Effrom miró hacia la puerta. El monstruo se encontraba a unos siete metros de ella. Si pudiera salir por ahí, tal vez… Una bestia de aquel tamaño no podría moverse fácilmente por los confines de la casa.

—Tu pijama está empapado, si no te cambias de ropa morirás de pulmonía —advirtió el monstruo.

Effrom estaba maravillado ante la rapidez con la que su mente se había adaptado a aquella situación y aceptaba aquellos extraños sucesos. Se encontraba en su casa hablando con un monstruo, como la cosa más natural. No, aquello no podía ser real.

—Tú no existes —afirmó Effrom.

—Tú tampoco —contestó Engañifa.

—Claro que sí —insistió Effrom, sintiéndose como un estúpido.

—Demuéstramelo —exigió el demonio.

Effrom se quedó pensativo. En lugar de miedo, lo que más sentía ahora era una enorme y algo macabra curiosidad.

—No tengo por qué demostrarlo, estoy aquí —dijo.

—Claro —apuntó incrédulo el monstruo.

Effrom se levantó de la cama. Al ponerse de pie, se dio cuenta de que la fragilidad de sus rodillas y la rigidez de su espalda habían desaparecido después de cuarenta años de padecimientos. A pesar de lo extraño que era todo aquello, se sentía estupendamente.

—¿Qué me has hecho? —preguntó.

—Quién ¿yo? Yo no existo, ¿cómo podía hacerte algo?

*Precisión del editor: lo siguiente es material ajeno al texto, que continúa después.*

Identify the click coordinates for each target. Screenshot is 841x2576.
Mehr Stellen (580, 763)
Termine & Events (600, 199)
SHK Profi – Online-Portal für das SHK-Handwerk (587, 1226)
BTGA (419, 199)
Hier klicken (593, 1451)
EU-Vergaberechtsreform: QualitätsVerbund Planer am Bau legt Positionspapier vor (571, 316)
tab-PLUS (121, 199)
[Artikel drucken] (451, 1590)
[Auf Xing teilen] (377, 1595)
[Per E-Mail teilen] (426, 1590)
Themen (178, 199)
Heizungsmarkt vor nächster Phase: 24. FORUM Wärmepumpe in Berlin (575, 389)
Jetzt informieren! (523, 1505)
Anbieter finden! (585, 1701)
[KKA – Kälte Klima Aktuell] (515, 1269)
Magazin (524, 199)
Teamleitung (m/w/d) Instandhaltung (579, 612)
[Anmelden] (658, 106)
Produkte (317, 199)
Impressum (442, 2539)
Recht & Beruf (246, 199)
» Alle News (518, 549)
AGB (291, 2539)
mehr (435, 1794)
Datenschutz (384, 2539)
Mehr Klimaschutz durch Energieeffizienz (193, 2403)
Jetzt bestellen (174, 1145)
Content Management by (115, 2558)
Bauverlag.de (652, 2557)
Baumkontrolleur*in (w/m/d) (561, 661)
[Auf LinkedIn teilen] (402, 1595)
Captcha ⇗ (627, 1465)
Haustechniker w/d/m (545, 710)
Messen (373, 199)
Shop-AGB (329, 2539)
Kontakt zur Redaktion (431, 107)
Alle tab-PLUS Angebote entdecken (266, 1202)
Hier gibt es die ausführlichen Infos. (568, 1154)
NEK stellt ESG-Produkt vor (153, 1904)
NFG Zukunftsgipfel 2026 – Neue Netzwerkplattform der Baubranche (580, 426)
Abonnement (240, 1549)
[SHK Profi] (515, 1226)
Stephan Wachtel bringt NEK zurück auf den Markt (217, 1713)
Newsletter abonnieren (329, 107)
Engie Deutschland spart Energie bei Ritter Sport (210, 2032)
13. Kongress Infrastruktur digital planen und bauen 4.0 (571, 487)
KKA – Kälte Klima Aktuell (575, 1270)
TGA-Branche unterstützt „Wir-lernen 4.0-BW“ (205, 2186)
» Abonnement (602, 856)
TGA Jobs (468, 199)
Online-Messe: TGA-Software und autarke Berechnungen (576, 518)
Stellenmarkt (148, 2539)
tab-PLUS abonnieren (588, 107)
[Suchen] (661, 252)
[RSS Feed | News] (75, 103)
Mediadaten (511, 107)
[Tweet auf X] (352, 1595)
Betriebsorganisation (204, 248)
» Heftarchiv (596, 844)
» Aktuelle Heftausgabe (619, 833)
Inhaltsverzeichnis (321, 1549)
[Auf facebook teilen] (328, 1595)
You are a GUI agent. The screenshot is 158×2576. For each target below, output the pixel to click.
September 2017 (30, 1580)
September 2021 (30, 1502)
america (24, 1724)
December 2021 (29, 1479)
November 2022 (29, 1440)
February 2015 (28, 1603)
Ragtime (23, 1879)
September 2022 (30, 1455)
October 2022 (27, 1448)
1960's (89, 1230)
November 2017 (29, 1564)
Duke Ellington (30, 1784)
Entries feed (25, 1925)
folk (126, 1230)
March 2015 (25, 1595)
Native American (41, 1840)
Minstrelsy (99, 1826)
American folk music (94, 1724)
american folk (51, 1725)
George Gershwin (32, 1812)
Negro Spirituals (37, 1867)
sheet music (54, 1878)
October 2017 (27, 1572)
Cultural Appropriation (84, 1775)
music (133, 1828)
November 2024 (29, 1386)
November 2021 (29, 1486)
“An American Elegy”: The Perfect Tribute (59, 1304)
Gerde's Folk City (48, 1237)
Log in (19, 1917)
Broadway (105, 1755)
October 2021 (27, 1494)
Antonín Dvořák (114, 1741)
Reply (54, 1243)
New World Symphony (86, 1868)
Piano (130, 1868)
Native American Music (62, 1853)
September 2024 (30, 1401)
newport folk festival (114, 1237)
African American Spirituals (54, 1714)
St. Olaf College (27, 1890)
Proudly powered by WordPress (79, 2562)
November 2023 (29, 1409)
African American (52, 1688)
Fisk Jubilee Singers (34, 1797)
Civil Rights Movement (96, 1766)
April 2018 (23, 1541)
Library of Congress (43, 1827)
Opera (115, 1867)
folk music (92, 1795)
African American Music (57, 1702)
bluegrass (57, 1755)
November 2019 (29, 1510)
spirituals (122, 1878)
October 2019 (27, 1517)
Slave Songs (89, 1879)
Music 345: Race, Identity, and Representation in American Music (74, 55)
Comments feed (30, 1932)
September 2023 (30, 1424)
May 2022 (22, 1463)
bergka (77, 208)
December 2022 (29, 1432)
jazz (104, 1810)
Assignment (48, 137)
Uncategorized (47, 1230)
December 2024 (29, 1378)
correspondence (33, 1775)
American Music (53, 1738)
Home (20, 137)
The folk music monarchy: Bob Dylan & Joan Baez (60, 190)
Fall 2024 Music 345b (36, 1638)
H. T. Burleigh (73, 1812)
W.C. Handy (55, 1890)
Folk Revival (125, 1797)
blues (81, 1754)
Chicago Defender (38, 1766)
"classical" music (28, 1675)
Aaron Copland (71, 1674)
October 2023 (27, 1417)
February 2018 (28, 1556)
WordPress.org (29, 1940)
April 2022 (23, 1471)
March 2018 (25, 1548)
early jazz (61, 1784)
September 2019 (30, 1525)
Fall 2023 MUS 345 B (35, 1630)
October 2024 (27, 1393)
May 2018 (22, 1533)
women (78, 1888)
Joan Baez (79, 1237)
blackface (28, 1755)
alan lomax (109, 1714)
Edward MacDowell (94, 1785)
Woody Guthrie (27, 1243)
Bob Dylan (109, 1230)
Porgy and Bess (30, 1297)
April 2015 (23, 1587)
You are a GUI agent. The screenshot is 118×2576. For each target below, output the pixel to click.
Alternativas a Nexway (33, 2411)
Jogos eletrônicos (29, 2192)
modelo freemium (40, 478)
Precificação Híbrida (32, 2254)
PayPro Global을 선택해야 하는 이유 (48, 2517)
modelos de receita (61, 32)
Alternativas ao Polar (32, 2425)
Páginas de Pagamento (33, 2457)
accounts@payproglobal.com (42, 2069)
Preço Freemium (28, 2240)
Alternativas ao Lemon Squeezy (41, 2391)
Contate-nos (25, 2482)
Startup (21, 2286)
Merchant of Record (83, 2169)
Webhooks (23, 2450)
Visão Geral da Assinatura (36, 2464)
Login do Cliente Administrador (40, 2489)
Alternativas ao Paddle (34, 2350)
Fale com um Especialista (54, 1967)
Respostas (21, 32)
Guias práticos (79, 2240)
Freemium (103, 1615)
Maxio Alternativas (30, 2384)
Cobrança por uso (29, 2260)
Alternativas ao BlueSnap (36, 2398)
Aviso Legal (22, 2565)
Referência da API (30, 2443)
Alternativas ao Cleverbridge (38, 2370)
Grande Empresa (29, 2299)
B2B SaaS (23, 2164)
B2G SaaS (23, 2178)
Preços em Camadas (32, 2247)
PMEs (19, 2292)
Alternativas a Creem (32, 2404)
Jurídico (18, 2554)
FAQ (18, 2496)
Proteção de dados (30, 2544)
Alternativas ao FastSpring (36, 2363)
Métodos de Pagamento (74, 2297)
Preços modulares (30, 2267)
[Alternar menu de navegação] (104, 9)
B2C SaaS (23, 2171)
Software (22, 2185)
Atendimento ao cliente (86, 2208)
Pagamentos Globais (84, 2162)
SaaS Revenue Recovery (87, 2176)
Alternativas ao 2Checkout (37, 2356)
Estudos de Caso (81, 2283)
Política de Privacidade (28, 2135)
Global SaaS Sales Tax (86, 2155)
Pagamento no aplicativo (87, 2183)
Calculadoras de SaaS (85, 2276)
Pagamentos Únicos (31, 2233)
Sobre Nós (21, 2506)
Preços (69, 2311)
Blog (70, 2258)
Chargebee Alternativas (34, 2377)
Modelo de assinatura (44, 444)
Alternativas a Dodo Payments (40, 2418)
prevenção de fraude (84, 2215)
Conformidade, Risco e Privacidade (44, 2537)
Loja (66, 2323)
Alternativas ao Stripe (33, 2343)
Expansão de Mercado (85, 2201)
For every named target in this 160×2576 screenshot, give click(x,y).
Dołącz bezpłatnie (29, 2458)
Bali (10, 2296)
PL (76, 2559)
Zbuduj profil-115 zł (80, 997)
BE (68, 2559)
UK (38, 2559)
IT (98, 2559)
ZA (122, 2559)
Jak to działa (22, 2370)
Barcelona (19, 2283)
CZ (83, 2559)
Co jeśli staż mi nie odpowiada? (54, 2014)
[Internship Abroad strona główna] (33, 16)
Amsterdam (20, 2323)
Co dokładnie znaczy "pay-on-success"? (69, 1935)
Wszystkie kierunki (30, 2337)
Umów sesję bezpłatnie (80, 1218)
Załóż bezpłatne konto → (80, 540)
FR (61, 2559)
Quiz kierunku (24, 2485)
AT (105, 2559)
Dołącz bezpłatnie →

Effrom se dio cuenta de que se había metido en un callejón metafísico sin otra salida que no fuera aceptar los hechos.

—Bueno, vale, sí, existes. Ahora dime, ¿qué me has hecho?

—Evité que la palmaras.

Por fin, Effrom relacionó las cosas. Había visto una película sobre unos aliens: ellos venían a la Tierra a curar, pues tenían ese poder. De acuerdo, éste no era aquella monada con una cabeza de cuero redondita, pero no era un monstruo. Era una persona perfectamente normal, sólo que de otro planeta.

—Y bien, ¿quieres usar el teléfono o algo así? —preguntó Effrom.

—¿Para qué?

—Pues para llamar a casa. ¿No quieres llamar a tu casa? —preguntó Effrom extrañado.

—No juegues conmigo, viejo. Quiero saber a qué vino Travis esta tarde —respondió el demonio.

—No conozco a nadie con ese nombre.

—Estuvo aquí esta tarde y tú hablaste con él, yo os vi —apuntó el demonio.

—¿Te refieres al de los seguros? Quería hablar con mi esposa.

El monstruo se dirigió al otro lado de la habitación con tal rapidez que Effrom casi cayó sobre la cama para evitarlo. Sus esperanzas de escapar por la puerta se desvanecieron en un segundo. El monstruo lo miró desde encima suyo y Effrom pudo oler su fétido aliento.

—Vino aquí por la magia, viejo, y yo la quiero ahora o te colgaré de las entrañas a la barra de las cortinas —respondió el demonio.

—Quería hablar con mi esposa. Yo no sé nada sobre ninguna magia. Tal vez debiste haber aterrizado en Washington, desde ahí se dirige todo lo que sucede en este país.

El monstruo cogió a Effrom y lo zarandeó como si fuera una muñeca de trapo.

—¿Dónde está tu esposa, viejo? —preguntó.

A Effrom le parecía escuchar a su cerebro moverse dentro de su cabeza. La mano del monstruo le estaba sacando todo el aire. Intentó contestar pero lo único que le salió fue un patético carraspido.

—¿Dónde? —repitió el monstruo al tirarlo sobre la cama.

Effrom sintió que el oxígeno le quemaba al penetrarle en los pulmones.

—Está en Monterrey, visitando a nuestra hija —respondió Effrom.

—¿Cuándo volverá? No mientas, me daré cuenta si lo haces.

—¿Cómo lo sabrás? —preguntó Effrom.

—Inténtalo. Tus tripas quedarán bien con la decoración —apuntó Engañifa.

—Volverá mañana por la mañana —respondió Effrom.

—Basta —dijo el monstruo. Cogió a Effrom de un hombro y lo sacó de la habitación a rastras. Effrom sintió cómo se le desprendía el hombro de la coyuntura y después que un punzante dolor le cruzaba la espalda y el pecho. Su último pensamiento antes de desmayarse fue: «Que Dios me ayude, he matado a mi esposa».